Run prompts against any model — Ollama (local), OpenAI, or Anthropic — with real-time SSE streaming that shows tokens as they arrive. Switch providers with a tab click; variables are auto-detected and filled via dialog before execution.

Compare responses side-by-side from different models or prompt versions. Select any two responses for a word-level diff view, or pick A/B winners to track which model performs best.

Test prompts systematically with named test cases that define variable values and expected outputs. Run individual tests or batch-run all cases across any model. Pass/fail results are tracked per run.

Track cost and performance through an analytics dashboard showing total prompts, responses, versions, and estimated API spend. Charts break down responses by model, average ratings, cost per model, and prompt creation over time.

Organize with a searchable library — filter by category, tag, or favorites. Debounced search, pagination, and import/export for portability.

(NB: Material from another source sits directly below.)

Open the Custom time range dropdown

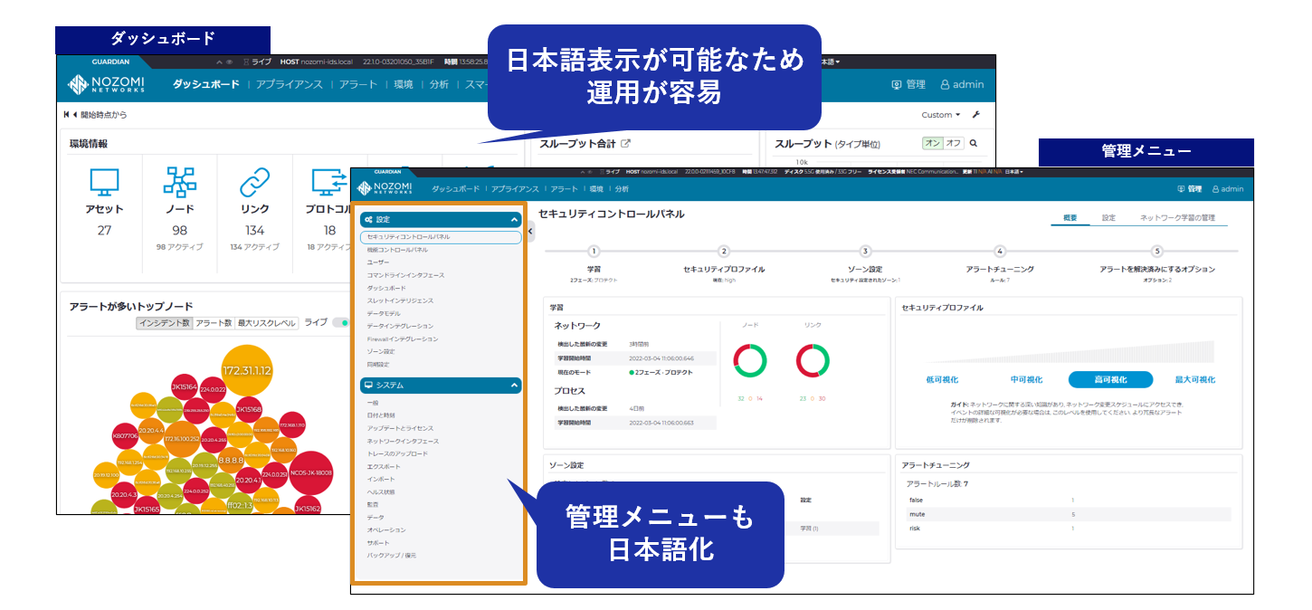pos(941,115)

Extract text from screenshots using client-side Tesseract.js OCR, then inject the extracted text directly into your prompt.

Key Strengths

  • Multi-provider with zero lock-in — Same prompt runs on Ollama, OpenAI, and Anthropic. API keys are AES-256-GCM encrypted at rest, never stored in plaintext.
  • Real-time streaming — All three providers stream tokens via SSE with a live preview and blinking cursor. No waiting for the full response.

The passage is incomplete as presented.